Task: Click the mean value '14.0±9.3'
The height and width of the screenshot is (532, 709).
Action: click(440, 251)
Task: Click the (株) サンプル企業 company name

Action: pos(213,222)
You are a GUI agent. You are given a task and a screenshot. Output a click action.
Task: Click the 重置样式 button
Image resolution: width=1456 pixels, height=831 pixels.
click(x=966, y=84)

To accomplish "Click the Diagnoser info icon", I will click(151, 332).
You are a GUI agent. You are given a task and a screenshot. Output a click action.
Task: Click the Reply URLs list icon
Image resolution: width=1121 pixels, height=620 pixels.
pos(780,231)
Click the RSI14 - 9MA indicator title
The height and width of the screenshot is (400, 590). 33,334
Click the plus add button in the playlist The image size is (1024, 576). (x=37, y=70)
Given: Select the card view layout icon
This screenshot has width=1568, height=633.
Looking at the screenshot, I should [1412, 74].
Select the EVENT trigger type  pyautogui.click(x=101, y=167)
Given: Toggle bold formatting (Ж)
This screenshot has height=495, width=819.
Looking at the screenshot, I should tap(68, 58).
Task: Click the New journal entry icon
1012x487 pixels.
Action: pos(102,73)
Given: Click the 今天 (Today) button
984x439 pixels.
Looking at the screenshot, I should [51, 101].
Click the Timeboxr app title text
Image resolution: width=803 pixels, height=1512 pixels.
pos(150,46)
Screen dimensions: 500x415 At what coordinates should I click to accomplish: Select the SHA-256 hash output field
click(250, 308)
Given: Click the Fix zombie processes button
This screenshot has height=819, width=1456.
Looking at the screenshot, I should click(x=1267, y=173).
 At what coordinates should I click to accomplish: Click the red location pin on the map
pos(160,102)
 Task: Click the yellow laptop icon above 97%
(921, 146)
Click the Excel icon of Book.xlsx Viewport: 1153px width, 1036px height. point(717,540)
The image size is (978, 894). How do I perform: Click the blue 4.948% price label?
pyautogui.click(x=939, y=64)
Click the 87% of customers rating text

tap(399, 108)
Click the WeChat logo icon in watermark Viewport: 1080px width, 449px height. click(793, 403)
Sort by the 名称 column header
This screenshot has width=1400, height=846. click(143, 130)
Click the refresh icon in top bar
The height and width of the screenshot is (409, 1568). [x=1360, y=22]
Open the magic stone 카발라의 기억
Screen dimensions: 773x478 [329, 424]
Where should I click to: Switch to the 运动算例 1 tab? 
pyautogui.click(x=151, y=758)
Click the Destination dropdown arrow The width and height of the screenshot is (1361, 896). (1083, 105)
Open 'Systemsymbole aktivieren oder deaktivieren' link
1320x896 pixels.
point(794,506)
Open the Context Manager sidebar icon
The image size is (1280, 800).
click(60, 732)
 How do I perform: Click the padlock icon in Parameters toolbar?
....................
▶ _SET EXERCISE_: Turn the entries above, from the line containing "Click the Timeboxr app title text" through the line containing "click(250, 308)", into a two-column CSV with the headers request and answer. Give one row per entry, with each field in double quotes and any line breaks replaced by spaces.

▶ _ANSWER TO THIS TASK_:
request,answer
"Click the Timeboxr app title text Image resolution: width=803 pixels, height=1512 pixels.","pos(150,46)"
"Screen dimensions: 500x415 At what coordinates should I click to accomplish: Select the SHA-256 hash output field","click(250, 308)"